EXTRACTED RECORDS:
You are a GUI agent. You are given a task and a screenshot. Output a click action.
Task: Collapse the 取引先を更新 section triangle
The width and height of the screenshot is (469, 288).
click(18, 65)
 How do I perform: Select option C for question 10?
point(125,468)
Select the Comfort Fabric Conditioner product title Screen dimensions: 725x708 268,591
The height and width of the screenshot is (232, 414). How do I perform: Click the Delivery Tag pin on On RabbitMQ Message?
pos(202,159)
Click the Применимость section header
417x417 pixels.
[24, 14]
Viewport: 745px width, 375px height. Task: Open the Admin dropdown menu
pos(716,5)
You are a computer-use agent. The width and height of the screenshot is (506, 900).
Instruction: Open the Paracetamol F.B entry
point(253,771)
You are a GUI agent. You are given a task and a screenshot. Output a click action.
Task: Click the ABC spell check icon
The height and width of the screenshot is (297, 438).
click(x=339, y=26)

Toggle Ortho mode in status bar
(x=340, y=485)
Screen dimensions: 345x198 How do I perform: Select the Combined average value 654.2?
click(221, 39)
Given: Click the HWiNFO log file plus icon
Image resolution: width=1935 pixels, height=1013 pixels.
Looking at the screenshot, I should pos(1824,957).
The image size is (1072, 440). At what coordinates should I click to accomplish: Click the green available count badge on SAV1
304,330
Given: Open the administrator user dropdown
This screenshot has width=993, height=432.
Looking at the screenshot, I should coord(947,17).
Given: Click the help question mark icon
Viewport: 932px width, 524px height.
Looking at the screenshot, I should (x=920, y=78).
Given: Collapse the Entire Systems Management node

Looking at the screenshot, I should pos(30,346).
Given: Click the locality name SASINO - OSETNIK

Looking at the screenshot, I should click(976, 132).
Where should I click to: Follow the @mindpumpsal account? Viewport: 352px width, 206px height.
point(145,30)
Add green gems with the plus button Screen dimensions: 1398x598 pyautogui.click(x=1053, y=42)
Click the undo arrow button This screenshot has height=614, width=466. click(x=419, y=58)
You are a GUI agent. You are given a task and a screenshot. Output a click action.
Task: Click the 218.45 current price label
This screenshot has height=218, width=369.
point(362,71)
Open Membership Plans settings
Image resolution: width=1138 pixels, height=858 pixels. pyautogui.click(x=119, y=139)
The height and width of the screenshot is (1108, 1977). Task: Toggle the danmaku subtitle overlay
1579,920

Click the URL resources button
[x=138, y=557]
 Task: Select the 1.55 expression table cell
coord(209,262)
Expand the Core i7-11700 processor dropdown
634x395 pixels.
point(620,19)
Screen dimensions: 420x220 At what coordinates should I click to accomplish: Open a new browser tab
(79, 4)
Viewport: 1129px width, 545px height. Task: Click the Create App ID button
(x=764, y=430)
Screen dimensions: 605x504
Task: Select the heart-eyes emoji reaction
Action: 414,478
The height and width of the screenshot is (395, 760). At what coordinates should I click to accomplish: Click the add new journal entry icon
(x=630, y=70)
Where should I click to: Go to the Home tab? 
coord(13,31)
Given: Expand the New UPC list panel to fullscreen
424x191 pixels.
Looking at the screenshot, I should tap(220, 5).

GOAL OF THE EXERCISE: Edit all of the data above so that every "GUI agent" becomes "screen agent", and keep everything else the same.

WORKED ANSWER:
You are a screen agent. You are given a task and a screenshot. Output a click action.
Task: Collapse the 取引先を更新 section triangle
The width and height of the screenshot is (469, 288).
click(18, 65)
 How do I perform: Select option C for question 10?
point(125,468)
Select the Comfort Fabric Conditioner product title Screen dimensions: 725x708 268,591
The height and width of the screenshot is (232, 414). How do I perform: Click the Delivery Tag pin on On RabbitMQ Message?
pos(202,159)
Click the Применимость section header
417x417 pixels.
[24, 14]
Viewport: 745px width, 375px height. Task: Open the Admin dropdown menu
pos(716,5)
You are a computer-use agent. The width and height of the screenshot is (506, 900).
Instruction: Open the Paracetamol F.B entry
point(253,771)
You are a screen agent. You are given a task and a screenshot. Output a click action.
Task: Click the ABC spell check icon
The height and width of the screenshot is (297, 438).
click(x=339, y=26)

Toggle Ortho mode in status bar
(x=340, y=485)
Screen dimensions: 345x198 How do I perform: Select the Combined average value 654.2?
click(221, 39)
Given: Click the HWiNFO log file plus icon
Image resolution: width=1935 pixels, height=1013 pixels.
Looking at the screenshot, I should pos(1824,957).
The image size is (1072, 440). At what coordinates should I click to accomplish: Click the green available count badge on SAV1
304,330
Given: Open the administrator user dropdown
This screenshot has width=993, height=432.
Looking at the screenshot, I should coord(947,17).
Given: Click the help question mark icon
Viewport: 932px width, 524px height.
Looking at the screenshot, I should (x=920, y=78).
Given: Collapse the Entire Systems Management node

Looking at the screenshot, I should pos(30,346).
Given: Click the locality name SASINO - OSETNIK

Looking at the screenshot, I should click(976, 132).
Where should I click to: Follow the @mindpumpsal account? Viewport: 352px width, 206px height.
point(145,30)
Add green gems with the plus button Screen dimensions: 1398x598 pyautogui.click(x=1053, y=42)
Click the undo arrow button This screenshot has height=614, width=466. click(x=419, y=58)
You are a screen agent. You are given a task and a screenshot. Output a click action.
Task: Click the 218.45 current price label
This screenshot has height=218, width=369.
point(362,71)
Open Membership Plans settings
Image resolution: width=1138 pixels, height=858 pixels. pyautogui.click(x=119, y=139)
The height and width of the screenshot is (1108, 1977). Task: Toggle the danmaku subtitle overlay
1579,920

Click the URL resources button
[x=138, y=557]
 Task: Select the 1.55 expression table cell
coord(209,262)
Expand the Core i7-11700 processor dropdown
634x395 pixels.
point(620,19)
Screen dimensions: 420x220 At what coordinates should I click to accomplish: Open a new browser tab
(79, 4)
Viewport: 1129px width, 545px height. Task: Click the Create App ID button
(x=764, y=430)
Screen dimensions: 605x504
Task: Select the heart-eyes emoji reaction
Action: 414,478
The height and width of the screenshot is (395, 760). At what coordinates should I click to accomplish: Click the add new journal entry icon
(x=630, y=70)
Where should I click to: Go to the Home tab? 
coord(13,31)
Given: Expand the New UPC list panel to fullscreen
424x191 pixels.
Looking at the screenshot, I should tap(220, 5).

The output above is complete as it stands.